Settling a claim for damages out of court is likely to save costs. Claims start with a letter of demand. Whether you sue or defend depends on whose fault the accident was, and the amount involved. Payment by instalments can be negotiated. A release will generally be required but should be treated with caution.
Settling out of court
Many claims for damages arising from vehicle accidents never get to court. Settling a claim before a complaint or summons is issued, or before a court hearing, reduces legal costs. Also, court hearings are unpredictable and a case can be won or lost for many reasons. For example, the outcome of a case can be due to the evidence of independent witnesses, or the credibility of each of the parties.
If you are making a total loss claim and there is an insurance company on the other side, you may find that they offer to pay you less than you are claiming. However, they will sometimes pay more than stated in their first offer. You should be prepared to produce evidence of the condition and market value of your vehicle to support your claim (see “Damages”).
If a driver decides to sue another driver for damages after a vehicle accident, the driver or vehicle owner or their insurance company will send a letter of demand to the other driver. This letter states that unless certain costs are paid, a complaint or summons to appear in court will be issued. Such letters should not be ignored.
If you receive a letter of demand, you can:
• deny liability (perhaps indicating why a claim against you would fail); or
• threaten to counter-sue for your own damages; or
• question (without accepting any responsibility) the amount of damages claimed; or
• negotiate a settlement.
If you believe that the accident was not entirely your fault, a settlement proposal can be made by guessing what a court’s decision would be, and calculating a settlement offer accordingly. You should seek legal assistance to do this (see Legal services that can help).

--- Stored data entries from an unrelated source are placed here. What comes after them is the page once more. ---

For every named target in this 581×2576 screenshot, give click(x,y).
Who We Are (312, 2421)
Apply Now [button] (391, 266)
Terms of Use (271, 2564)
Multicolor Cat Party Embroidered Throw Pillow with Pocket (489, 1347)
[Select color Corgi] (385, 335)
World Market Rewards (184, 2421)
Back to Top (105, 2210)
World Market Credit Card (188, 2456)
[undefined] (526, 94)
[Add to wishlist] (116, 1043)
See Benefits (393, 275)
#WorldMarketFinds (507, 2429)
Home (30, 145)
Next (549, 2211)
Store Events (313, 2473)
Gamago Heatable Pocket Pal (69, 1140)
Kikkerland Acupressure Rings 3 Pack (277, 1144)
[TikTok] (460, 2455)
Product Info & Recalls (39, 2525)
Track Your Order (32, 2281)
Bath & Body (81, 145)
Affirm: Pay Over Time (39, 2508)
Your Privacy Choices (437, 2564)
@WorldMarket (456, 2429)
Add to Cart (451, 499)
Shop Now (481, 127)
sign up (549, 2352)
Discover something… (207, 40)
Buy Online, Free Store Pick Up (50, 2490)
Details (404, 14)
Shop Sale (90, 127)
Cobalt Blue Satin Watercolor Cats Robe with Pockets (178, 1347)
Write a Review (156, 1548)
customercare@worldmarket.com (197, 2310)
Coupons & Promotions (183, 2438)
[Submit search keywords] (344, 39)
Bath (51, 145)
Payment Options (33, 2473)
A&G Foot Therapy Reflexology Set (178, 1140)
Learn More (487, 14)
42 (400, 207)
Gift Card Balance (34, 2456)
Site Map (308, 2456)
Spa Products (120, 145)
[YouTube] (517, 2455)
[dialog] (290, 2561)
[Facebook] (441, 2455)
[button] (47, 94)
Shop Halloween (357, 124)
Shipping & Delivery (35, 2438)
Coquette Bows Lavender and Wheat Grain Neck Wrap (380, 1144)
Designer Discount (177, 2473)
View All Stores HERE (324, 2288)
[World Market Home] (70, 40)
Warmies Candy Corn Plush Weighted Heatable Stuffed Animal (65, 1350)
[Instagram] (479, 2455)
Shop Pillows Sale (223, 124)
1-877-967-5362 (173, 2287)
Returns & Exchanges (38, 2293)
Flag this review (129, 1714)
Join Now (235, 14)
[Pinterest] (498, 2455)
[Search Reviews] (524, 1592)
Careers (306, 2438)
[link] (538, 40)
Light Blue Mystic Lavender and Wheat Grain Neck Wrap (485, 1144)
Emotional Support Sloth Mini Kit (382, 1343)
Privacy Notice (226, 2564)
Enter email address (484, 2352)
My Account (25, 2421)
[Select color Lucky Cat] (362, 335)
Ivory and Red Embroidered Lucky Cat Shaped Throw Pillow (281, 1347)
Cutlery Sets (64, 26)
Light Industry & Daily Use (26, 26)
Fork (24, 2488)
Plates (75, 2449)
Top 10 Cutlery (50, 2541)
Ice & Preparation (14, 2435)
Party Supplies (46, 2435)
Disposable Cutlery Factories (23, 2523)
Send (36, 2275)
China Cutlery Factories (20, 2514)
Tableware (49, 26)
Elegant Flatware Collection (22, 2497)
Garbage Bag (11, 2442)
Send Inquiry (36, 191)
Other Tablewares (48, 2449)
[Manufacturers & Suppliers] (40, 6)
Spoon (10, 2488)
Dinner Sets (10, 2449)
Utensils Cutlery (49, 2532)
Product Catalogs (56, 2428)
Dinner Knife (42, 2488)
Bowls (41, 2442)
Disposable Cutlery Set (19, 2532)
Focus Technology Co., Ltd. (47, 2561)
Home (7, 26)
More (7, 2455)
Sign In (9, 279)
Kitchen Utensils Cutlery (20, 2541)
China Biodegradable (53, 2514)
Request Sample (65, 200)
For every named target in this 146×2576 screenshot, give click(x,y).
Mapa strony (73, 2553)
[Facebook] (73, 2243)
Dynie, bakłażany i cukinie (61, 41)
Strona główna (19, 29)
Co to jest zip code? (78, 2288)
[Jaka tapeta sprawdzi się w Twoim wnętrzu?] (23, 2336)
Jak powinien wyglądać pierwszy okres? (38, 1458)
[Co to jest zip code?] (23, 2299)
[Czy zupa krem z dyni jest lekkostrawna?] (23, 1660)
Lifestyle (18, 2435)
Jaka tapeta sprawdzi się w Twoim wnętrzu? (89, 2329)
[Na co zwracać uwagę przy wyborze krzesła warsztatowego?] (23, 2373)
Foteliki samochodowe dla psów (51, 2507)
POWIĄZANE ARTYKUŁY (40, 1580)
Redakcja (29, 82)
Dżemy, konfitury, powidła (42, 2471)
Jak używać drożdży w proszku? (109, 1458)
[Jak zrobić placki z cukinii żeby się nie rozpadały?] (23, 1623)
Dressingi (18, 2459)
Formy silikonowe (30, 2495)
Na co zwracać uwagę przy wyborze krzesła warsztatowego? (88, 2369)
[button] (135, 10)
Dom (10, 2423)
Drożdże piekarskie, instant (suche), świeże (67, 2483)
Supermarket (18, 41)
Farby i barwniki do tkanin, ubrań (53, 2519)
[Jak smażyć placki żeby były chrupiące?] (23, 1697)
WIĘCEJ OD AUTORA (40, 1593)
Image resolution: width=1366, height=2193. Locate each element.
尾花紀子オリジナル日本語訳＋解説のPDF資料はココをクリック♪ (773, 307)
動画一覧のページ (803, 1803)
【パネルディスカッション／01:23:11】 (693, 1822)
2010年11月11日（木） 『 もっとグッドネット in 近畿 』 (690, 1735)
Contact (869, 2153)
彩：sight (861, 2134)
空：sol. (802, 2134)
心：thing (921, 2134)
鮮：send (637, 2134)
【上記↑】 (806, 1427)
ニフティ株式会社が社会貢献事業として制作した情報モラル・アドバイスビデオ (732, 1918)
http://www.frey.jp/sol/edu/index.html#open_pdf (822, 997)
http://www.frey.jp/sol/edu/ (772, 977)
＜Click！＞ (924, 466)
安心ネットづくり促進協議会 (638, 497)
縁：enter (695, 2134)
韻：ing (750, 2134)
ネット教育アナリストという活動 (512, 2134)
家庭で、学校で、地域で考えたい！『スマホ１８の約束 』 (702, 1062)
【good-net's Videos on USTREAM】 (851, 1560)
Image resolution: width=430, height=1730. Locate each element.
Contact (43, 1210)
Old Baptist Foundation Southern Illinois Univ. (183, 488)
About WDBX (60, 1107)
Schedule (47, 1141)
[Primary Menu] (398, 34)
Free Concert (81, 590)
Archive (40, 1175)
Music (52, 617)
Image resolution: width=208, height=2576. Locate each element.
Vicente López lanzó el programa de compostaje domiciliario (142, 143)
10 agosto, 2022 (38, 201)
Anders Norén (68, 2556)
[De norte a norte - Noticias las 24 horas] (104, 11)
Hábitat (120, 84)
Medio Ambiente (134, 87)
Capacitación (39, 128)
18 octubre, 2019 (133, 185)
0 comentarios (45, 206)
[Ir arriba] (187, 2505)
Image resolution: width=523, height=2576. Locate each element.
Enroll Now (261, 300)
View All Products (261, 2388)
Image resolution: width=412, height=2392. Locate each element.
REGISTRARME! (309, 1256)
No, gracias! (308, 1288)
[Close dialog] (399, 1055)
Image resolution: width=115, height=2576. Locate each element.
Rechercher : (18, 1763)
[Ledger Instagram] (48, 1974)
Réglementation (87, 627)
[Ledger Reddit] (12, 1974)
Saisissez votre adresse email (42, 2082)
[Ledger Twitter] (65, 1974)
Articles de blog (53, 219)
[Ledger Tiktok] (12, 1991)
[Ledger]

If you receive a letter of demand from another driver or from an insurance company, and you cannot afford to immediately pay all the costs outlined in the letter, you can offer to pay in instalments. The other driver or insurance company is not obliged to accept payment in instalments. An offer to pay in instalments, indicating what you can afford to pay, should be in writing. The offer should be accompanied by documentary evidence of your financial position (e.g. a copy of your Centrelink statement) and a statement that if the offer is refused, a copy of the letter will be produced in court when the question of costs arises. Sometimes people (particularly insurance companies) accept less than the full amount – provided it is paid immediately in cash – rather than waiting for the full amount to be paid in instalments.
If you are experiencing financial hardship and are having difficulty repaying an amount owed to an insurance company due to a vehicle accident, you may ask the insurance company to assess whether you are entitled to assistance. Under the General Insurance Code of Practice (see Insurance), the insurance company must supply you with an application form for financial hardship assistance and contact details for the national financial counselling hotline (tel: 1800 007 007). The insurance company may request reasonable evidence of your financial hardship, such as:
• Centrelink statements (if applicable);
• evidence of a serious illness that prevents you from earning an income;
• evidence of unemployment or disability, including mental illness.
The insurer can only request information from you that is reasonably necessary to assess your application.
If you request financial hardship assistance in relation to any amount sought from you, the insurance company is required to contact their debt collection agent and put on hold any recovery action in relation to the amount you owe, until it has assessed your request and notified you of its decision.
If the insurance company decides that you are not entitled to financial hardship assistance, it must advise you of the reasons for its decision and provide information about its complaints process.
If the insurance company decides that you are entitled to financial hardship assistance, it must work with you to set-up an arrangement that could include:
• extending the due date for repayment;
• paying in instalments;
• paying a reduced lump-sum amount;
• postponing one or more instalment payments for an agreed period, or
a combination of the above options.
You may also ask for a release, discharge or waiver of the debt or obligation; however, you are not automatically entitled to this.
If you are unable to reach an agreement, the insurance company is required to provide details of its complaints process.
If the insurance company decides that you are not entitled to financial hardship assistance and your circumstances change, you can make another request for assistance. While assessing your second request, it is at the insurance company’s discretion whether it again puts any debt recovery action on hold.
A release is a document signed by parties that ends legal action. The party who began the legal action agrees to drop it, often in exchange for a payment by the other party. In a release, a party accepts an amount of money as full settlement of a matter and agrees that they cannot take any further legal action about the matter. When claims are settled out of court, it is normal for the insurance company or person who is paying the settlement to require the other party to sign a release.
You should be careful when signing a release for a claim for property damage. Make sure that the release does not prevent you from making a claim for personal injuries suffered in the accident. It is wise to only sign a release after any reference to a claim for personal injuries is deleted. To delete such text, cross it out and write your initials next to the crossed-out text.